I'm awakening an old thread on mail aliasing. Regulars will remember a
time when I had trouble sending mail because my machine had no reverse dns
entry. Setting the smart host didn't work because I was behind a proxy
which didn't have a reverse dns entry either.
To solve this problem, I wrote a little perl program that would rewrite
the from lines in mails replacing invalid entries with valid entries of my
choice. My program does not handle every single scenario though (mail
bouncing is one), so I had to look for another.
Rohit suggested using Roles in pine, but that didn't help cause there were
still several invalid domains in the header causing vsnl to reject my
mails.
Enough background already...
I've just found another solution - with sendmail. This works well.

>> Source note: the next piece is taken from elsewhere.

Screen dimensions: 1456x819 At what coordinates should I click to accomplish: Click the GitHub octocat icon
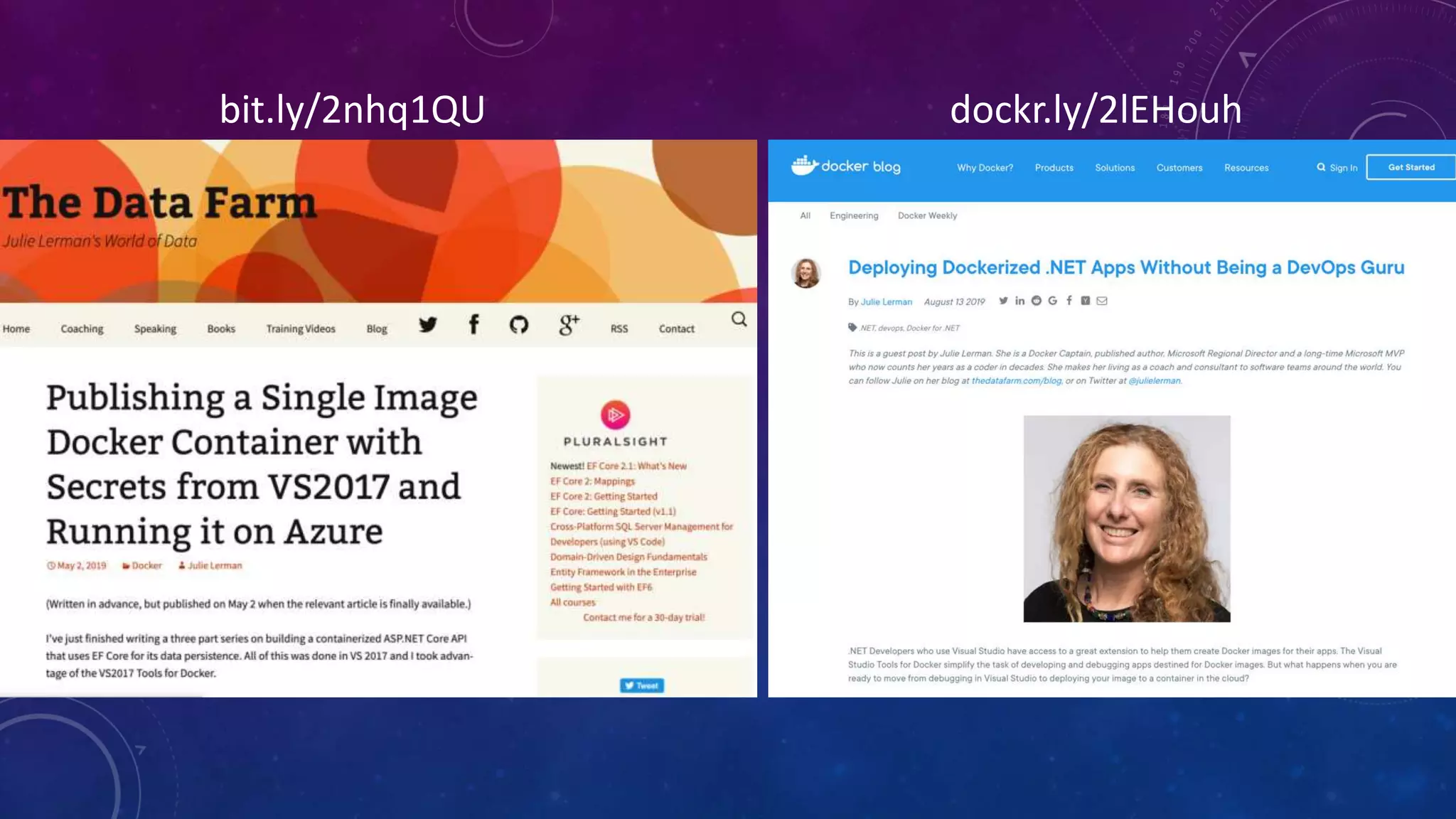tap(519, 326)
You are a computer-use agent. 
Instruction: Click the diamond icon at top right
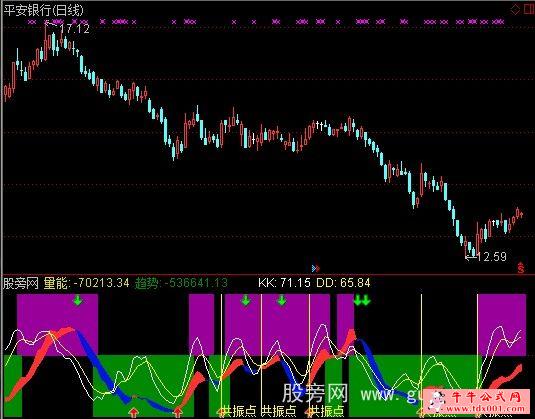click(x=515, y=9)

sendmail has a mail masquerading option. You've got to add lines like
this to your sendmail.cf:
# Masquerading rules
S1
Rphilip<@tellis.localdomain> $@ philip.tellis < @ iname.com>
Rphilip<@tellis.localdomain.> $@ philip.tellis < @ iname.com.>
Rtellis<@tellis.localdomain> $@ tellis < @ giasbma.vsnl.net.in>
Rtellis<@tellis.localdomain.> $@ tellis < @ giasbma.vsnl.net.in.>
just list all the aliases in this way
Now I don't understand why there are two entries for each - one with the
terminating . (signifying a root entry) and one without. Maybe it has to
do with finding the domain correctly. Any ideas?